Japanese group Nissan Motor Co. Ltd. is to invest €130-million ($178-million U.S.) at its factory in Barcelona to make a new model, the latest sign of returning confidence in Spain's competitiveness.

While Europe's car market has been suffering in the downturn – sales fell to a 17-year low in 2012 and latest data showed little hope for a recovery any time soon, Nissan hopes to benefit from a recent deal with unions on wage cuts.

"This good news … is a result of the competitiveness agreement we reached last week and that we had already said would open doors to new opportunities," Frank Torres, director general of Nissan Motor Iberica, said on Monday.
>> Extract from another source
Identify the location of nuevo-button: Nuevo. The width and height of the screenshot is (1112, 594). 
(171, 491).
Nissan will make 80,000 of a new compact family car per year at the Barcelona plant, creating 1,000 direct jobs and 3,000 indirect jobs.
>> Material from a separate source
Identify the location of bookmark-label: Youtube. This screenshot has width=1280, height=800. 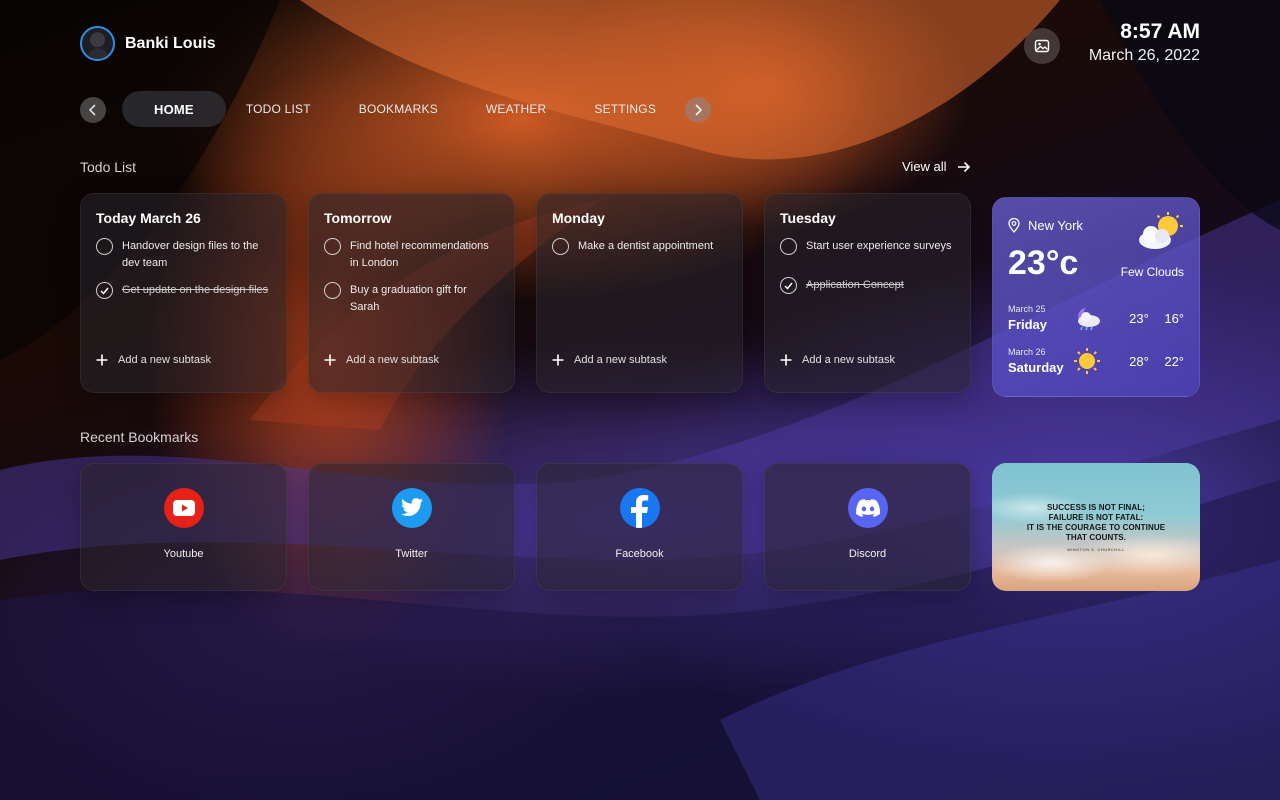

The government has said recent investment by auto makers was a sign that labour market reform, which gave firms more power to hire and fire workers and greater wage-negotiation flexibility, has made doing business in Spain more attractive.

In January, Volkswagen AG became the third car maker in recent months to increase production in Spain.

Nissan also said it would produce 24,000 of its 1-TN pickup model a year in Barcelona, as well as gearboxes for its electric LEAF and eNV200 models. These projects will receive €20-million of the €130-million Nissan is investing in the plant.

The company exports 80 per cent of the cars made in Barcelona. This shields it from a lagging Spanish market, where car sales have plummeted as a result of high unemployment, low consumer confidence and economic uncertainty.

"In coming years, the Barcelona plant will work at full capacity, with annual production of over 200,000 units … Taking into account the current crisis, this is not just an achievement for Nissan but for industry in Spain," Mr. Torres said.

In Spain, the government has introduced a car subsidy program to bolster the market, which remains depressed in a drawn-out recession. Spanish manufacturing activity declined for the 21st straight month in January, but at the slowest pace since June 2011 thanks to increased overseas business, data showed.

Nissan employs 4,700 people in Spain, at three production plants. The company said it would stop producing industrial vehicles and 4x4s at Barcelona because sales have been hit by the ongoing euro zone debt crisis.

Spain's unemployment rate hit 26 per cent in the fourth quarter of 2012.